→ Aim:
Collect every row below that contains the string "Toggle", and copy each of those rows in full. Matching is case-sensitive.
======== Stored data ========
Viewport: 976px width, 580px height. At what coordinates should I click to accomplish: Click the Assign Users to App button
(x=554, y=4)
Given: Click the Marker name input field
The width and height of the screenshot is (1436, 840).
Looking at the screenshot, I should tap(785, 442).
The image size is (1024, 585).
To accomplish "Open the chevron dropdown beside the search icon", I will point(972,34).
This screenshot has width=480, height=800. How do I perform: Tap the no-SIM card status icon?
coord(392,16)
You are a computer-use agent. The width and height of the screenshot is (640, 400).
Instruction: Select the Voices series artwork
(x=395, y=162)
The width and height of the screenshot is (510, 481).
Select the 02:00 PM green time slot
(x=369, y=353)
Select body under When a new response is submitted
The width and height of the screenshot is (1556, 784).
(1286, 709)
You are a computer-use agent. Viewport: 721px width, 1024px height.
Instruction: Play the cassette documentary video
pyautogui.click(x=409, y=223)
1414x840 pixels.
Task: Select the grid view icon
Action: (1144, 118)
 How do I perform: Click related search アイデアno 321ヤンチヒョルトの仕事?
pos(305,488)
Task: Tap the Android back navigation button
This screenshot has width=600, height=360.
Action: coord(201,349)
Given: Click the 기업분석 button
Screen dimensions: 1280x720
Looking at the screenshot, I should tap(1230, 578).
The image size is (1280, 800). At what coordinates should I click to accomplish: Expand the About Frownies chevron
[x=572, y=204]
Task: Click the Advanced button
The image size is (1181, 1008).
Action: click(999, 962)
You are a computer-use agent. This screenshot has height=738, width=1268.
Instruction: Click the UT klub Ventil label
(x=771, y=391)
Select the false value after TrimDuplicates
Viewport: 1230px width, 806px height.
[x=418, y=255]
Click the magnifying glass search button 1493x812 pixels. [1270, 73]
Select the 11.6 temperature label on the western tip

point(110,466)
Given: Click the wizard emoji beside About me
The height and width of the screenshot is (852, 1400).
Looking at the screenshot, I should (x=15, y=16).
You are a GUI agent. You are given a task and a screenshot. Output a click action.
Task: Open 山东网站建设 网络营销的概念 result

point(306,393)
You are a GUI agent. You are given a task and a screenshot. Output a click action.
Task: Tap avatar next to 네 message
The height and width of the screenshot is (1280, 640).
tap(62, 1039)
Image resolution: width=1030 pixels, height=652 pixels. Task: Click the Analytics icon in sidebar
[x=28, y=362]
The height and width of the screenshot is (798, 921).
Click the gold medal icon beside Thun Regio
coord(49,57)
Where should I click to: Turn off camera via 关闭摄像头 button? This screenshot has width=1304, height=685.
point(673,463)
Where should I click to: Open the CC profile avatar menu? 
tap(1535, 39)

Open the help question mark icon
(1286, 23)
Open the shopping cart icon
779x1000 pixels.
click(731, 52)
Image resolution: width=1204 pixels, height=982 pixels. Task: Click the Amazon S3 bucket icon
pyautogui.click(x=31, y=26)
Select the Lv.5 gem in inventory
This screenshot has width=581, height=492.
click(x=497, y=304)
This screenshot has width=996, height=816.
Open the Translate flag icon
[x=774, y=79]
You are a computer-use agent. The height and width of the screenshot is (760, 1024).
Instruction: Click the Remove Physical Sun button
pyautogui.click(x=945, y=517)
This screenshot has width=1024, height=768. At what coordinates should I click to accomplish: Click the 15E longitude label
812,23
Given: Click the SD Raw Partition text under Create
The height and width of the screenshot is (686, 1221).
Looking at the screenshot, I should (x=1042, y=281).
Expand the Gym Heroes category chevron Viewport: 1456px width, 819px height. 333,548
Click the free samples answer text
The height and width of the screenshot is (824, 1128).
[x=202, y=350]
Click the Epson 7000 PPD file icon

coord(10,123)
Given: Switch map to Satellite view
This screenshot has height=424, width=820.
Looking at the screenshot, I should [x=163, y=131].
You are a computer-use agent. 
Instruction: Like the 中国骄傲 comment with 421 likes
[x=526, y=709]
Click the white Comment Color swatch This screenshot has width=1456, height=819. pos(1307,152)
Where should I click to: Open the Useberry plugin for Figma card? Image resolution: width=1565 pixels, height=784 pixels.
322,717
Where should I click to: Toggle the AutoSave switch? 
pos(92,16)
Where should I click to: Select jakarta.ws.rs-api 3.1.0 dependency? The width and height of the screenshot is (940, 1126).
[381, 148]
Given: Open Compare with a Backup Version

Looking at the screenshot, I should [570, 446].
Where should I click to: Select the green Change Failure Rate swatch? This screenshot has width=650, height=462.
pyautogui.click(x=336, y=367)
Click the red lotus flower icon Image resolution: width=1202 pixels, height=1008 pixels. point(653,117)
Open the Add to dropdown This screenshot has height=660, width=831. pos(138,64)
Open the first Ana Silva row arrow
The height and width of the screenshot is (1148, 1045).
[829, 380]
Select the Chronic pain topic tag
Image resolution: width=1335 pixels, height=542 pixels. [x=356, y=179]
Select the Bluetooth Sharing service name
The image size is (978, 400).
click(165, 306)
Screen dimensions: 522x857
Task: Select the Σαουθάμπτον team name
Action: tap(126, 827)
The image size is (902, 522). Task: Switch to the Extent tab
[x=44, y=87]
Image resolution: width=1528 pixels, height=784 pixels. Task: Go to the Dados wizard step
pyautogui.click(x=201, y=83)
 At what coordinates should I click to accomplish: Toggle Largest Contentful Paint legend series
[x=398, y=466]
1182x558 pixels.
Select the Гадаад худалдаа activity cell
========
→ Answer below:
Where should I click to: Toggle the AutoSave switch? 
 At what coordinates should I click to accomplish: Toggle Largest Contentful Paint legend series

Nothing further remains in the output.